• Problem details: Every record must be retyped exactly as it reads.

(Records contained in a dataset)
○ ○ ○ ○
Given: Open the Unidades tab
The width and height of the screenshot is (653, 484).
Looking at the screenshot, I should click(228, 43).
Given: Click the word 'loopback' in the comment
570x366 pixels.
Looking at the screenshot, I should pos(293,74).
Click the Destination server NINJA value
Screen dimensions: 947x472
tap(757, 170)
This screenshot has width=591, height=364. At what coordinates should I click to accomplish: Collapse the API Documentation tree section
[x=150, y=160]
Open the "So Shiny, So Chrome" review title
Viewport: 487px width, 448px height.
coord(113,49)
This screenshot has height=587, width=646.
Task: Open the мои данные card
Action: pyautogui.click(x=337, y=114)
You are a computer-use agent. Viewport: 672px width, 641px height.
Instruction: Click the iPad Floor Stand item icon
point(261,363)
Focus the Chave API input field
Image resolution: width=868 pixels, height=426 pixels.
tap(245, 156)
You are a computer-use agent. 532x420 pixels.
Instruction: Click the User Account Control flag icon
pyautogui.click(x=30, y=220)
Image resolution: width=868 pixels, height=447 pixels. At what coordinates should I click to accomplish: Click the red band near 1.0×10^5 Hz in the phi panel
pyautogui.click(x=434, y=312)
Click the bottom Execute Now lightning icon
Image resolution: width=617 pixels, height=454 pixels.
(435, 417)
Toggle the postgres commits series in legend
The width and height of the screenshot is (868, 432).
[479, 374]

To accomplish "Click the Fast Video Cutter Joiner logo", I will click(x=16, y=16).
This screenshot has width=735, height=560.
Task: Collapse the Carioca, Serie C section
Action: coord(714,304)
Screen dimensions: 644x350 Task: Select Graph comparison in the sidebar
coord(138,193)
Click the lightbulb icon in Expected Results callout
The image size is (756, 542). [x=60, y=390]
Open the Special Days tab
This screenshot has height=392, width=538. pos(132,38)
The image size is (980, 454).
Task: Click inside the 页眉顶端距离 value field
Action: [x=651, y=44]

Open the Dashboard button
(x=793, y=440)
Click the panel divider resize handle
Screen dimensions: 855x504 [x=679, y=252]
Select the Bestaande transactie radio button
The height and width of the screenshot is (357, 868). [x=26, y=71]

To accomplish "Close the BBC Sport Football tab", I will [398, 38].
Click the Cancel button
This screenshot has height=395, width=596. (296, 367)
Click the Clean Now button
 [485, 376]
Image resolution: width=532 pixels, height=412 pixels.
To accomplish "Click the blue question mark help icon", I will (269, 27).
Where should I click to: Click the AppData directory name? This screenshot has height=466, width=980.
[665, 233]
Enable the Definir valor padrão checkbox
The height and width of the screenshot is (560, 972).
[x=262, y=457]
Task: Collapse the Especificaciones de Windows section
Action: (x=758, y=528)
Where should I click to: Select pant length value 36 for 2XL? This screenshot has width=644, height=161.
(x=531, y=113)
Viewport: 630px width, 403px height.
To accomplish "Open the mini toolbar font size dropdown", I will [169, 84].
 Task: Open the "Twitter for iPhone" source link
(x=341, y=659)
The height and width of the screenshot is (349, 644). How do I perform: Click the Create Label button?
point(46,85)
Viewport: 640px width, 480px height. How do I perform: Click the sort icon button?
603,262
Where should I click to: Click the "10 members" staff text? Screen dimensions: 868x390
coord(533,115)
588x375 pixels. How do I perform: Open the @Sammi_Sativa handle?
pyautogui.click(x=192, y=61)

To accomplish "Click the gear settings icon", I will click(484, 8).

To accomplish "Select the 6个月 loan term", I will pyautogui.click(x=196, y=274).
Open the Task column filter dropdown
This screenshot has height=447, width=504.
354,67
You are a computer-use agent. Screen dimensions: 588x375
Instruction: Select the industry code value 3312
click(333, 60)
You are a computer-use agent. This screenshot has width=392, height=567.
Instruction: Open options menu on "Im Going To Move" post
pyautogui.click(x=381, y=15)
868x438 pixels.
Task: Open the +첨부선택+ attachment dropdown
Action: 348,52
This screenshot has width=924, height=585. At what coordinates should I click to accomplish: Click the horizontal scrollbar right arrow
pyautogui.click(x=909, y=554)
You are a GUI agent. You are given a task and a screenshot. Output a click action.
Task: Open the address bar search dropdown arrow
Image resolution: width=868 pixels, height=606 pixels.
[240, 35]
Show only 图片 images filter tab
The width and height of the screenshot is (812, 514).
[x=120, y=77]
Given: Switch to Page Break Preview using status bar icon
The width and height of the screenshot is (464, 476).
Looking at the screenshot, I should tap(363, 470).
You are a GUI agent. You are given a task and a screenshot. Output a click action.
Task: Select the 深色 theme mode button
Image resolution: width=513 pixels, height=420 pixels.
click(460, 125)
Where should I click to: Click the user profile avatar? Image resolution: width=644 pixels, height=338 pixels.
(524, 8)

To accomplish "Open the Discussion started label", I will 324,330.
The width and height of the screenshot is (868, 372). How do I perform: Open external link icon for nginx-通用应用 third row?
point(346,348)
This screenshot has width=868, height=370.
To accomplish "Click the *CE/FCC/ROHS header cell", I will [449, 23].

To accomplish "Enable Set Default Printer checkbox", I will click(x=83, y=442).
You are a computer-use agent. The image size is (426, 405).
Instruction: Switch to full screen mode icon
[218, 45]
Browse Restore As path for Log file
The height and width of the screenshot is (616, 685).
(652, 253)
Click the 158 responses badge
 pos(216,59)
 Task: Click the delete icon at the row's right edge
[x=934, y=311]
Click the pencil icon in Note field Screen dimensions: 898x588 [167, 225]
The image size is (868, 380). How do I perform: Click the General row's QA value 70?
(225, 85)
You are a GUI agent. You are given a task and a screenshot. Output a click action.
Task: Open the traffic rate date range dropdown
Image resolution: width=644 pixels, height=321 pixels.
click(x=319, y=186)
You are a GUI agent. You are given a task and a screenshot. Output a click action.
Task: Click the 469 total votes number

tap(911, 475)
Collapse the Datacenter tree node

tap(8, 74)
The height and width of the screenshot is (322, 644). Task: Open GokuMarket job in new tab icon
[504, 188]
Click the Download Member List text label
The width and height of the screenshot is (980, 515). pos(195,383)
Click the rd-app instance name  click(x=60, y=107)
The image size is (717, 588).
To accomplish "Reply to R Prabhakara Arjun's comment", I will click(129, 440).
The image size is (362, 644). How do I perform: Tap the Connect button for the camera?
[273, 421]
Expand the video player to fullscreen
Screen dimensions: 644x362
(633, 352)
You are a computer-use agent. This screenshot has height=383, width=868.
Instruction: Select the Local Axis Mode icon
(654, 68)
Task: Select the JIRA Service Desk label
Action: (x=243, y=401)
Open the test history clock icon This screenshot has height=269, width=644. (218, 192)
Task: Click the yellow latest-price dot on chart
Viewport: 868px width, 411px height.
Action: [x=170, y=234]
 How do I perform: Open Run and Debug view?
○ ○ ○ ○
• Answer box:
Given: Open the Unidades tab
The width and height of the screenshot is (653, 484).
Looking at the screenshot, I should click(228, 43).
Given: Click the word 'loopback' in the comment
570x366 pixels.
Looking at the screenshot, I should pos(293,74).
Click the Destination server NINJA value
Screen dimensions: 947x472
tap(757, 170)
This screenshot has width=591, height=364. At what coordinates should I click to accomplish: Collapse the API Documentation tree section
[x=150, y=160]
Open the "So Shiny, So Chrome" review title
Viewport: 487px width, 448px height.
coord(113,49)
This screenshot has height=587, width=646.
Task: Open the мои данные card
Action: pyautogui.click(x=337, y=114)
You are a computer-use agent. Viewport: 672px width, 641px height.
Instruction: Click the iPad Floor Stand item icon
point(261,363)
Focus the Chave API input field
Image resolution: width=868 pixels, height=426 pixels.
tap(245, 156)
You are a computer-use agent. 532x420 pixels.
Instruction: Click the User Account Control flag icon
pyautogui.click(x=30, y=220)
Image resolution: width=868 pixels, height=447 pixels. At what coordinates should I click to accomplish: Click the red band near 1.0×10^5 Hz in the phi panel
pyautogui.click(x=434, y=312)
Click the bottom Execute Now lightning icon
Image resolution: width=617 pixels, height=454 pixels.
(435, 417)
Toggle the postgres commits series in legend
The width and height of the screenshot is (868, 432).
[479, 374]

To accomplish "Click the Fast Video Cutter Joiner logo", I will click(x=16, y=16).
This screenshot has width=735, height=560.
Task: Collapse the Carioca, Serie C section
Action: coord(714,304)
Screen dimensions: 644x350 Task: Select Graph comparison in the sidebar
coord(138,193)
Click the lightbulb icon in Expected Results callout
The image size is (756, 542). [x=60, y=390]
Open the Special Days tab
This screenshot has height=392, width=538. pos(132,38)
The image size is (980, 454).
Task: Click inside the 页眉顶端距离 value field
Action: [x=651, y=44]

Open the Dashboard button
(x=793, y=440)
Click the panel divider resize handle
Screen dimensions: 855x504 [x=679, y=252]
Select the Bestaande transactie radio button
The height and width of the screenshot is (357, 868). [x=26, y=71]

To accomplish "Close the BBC Sport Football tab", I will [398, 38].
Click the Cancel button
This screenshot has height=395, width=596. (296, 367)
Click the Clean Now button
 [485, 376]
Image resolution: width=532 pixels, height=412 pixels.
To accomplish "Click the blue question mark help icon", I will (269, 27).
Where should I click to: Click the AppData directory name? This screenshot has height=466, width=980.
[665, 233]
Enable the Definir valor padrão checkbox
The height and width of the screenshot is (560, 972).
[x=262, y=457]
Task: Collapse the Especificaciones de Windows section
Action: (x=758, y=528)
Where should I click to: Select pant length value 36 for 2XL? This screenshot has width=644, height=161.
(x=531, y=113)
Viewport: 630px width, 403px height.
To accomplish "Open the mini toolbar font size dropdown", I will [169, 84].
 Task: Open the "Twitter for iPhone" source link
(x=341, y=659)
The height and width of the screenshot is (349, 644). How do I perform: Click the Create Label button?
point(46,85)
Viewport: 640px width, 480px height. How do I perform: Click the sort icon button?
603,262
Where should I click to: Click the "10 members" staff text? Screen dimensions: 868x390
coord(533,115)
588x375 pixels. How do I perform: Open the @Sammi_Sativa handle?
pyautogui.click(x=192, y=61)

To accomplish "Click the gear settings icon", I will click(484, 8).

To accomplish "Select the 6个月 loan term", I will pyautogui.click(x=196, y=274).
Open the Task column filter dropdown
This screenshot has height=447, width=504.
354,67
You are a computer-use agent. Screen dimensions: 588x375
Instruction: Select the industry code value 3312
click(333, 60)
You are a computer-use agent. This screenshot has width=392, height=567.
Instruction: Open options menu on "Im Going To Move" post
pyautogui.click(x=381, y=15)
868x438 pixels.
Task: Open the +첨부선택+ attachment dropdown
Action: 348,52
This screenshot has width=924, height=585. At what coordinates should I click to accomplish: Click the horizontal scrollbar right arrow
pyautogui.click(x=909, y=554)
You are a GUI agent. You are given a task and a screenshot. Output a click action.
Task: Open the address bar search dropdown arrow
Image resolution: width=868 pixels, height=606 pixels.
[240, 35]
Show only 图片 images filter tab
The width and height of the screenshot is (812, 514).
[x=120, y=77]
Given: Switch to Page Break Preview using status bar icon
The width and height of the screenshot is (464, 476).
Looking at the screenshot, I should tap(363, 470).
You are a GUI agent. You are given a task and a screenshot. Output a click action.
Task: Select the 深色 theme mode button
Image resolution: width=513 pixels, height=420 pixels.
click(460, 125)
Where should I click to: Click the user profile avatar? Image resolution: width=644 pixels, height=338 pixels.
(524, 8)

To accomplish "Open the Discussion started label", I will 324,330.
The width and height of the screenshot is (868, 372). How do I perform: Open external link icon for nginx-通用应用 third row?
point(346,348)
This screenshot has width=868, height=370.
To accomplish "Click the *CE/FCC/ROHS header cell", I will [449, 23].

To accomplish "Enable Set Default Printer checkbox", I will click(x=83, y=442).
You are a computer-use agent. The image size is (426, 405).
Instruction: Switch to full screen mode icon
[218, 45]
Browse Restore As path for Log file
The height and width of the screenshot is (616, 685).
(652, 253)
Click the 158 responses badge
 pos(216,59)
 Task: Click the delete icon at the row's right edge
[x=934, y=311]
Click the pencil icon in Note field Screen dimensions: 898x588 [167, 225]
The image size is (868, 380). How do I perform: Click the General row's QA value 70?
(225, 85)
You are a GUI agent. You are given a task and a screenshot. Output a click action.
Task: Open the traffic rate date range dropdown
Image resolution: width=644 pixels, height=321 pixels.
click(x=319, y=186)
You are a GUI agent. You are given a task and a screenshot. Output a click action.
Task: Click the 469 total votes number

tap(911, 475)
Collapse the Datacenter tree node

tap(8, 74)
The height and width of the screenshot is (322, 644). Task: Open GokuMarket job in new tab icon
[504, 188]
Click the Download Member List text label
The width and height of the screenshot is (980, 515). pos(195,383)
Click the rd-app instance name  click(x=60, y=107)
The image size is (717, 588).
To accomplish "Reply to R Prabhakara Arjun's comment", I will click(129, 440).
The image size is (362, 644). How do I perform: Tap the Connect button for the camera?
[273, 421]
Expand the video player to fullscreen
Screen dimensions: 644x362
(633, 352)
You are a computer-use agent. This screenshot has height=383, width=868.
Instruction: Select the Local Axis Mode icon
(654, 68)
Task: Select the JIRA Service Desk label
Action: (x=243, y=401)
Open the test history clock icon This screenshot has height=269, width=644. (218, 192)
Task: Click the yellow latest-price dot on chart
Viewport: 868px width, 411px height.
Action: [x=170, y=234]
 How do I perform: Open Run and Debug view?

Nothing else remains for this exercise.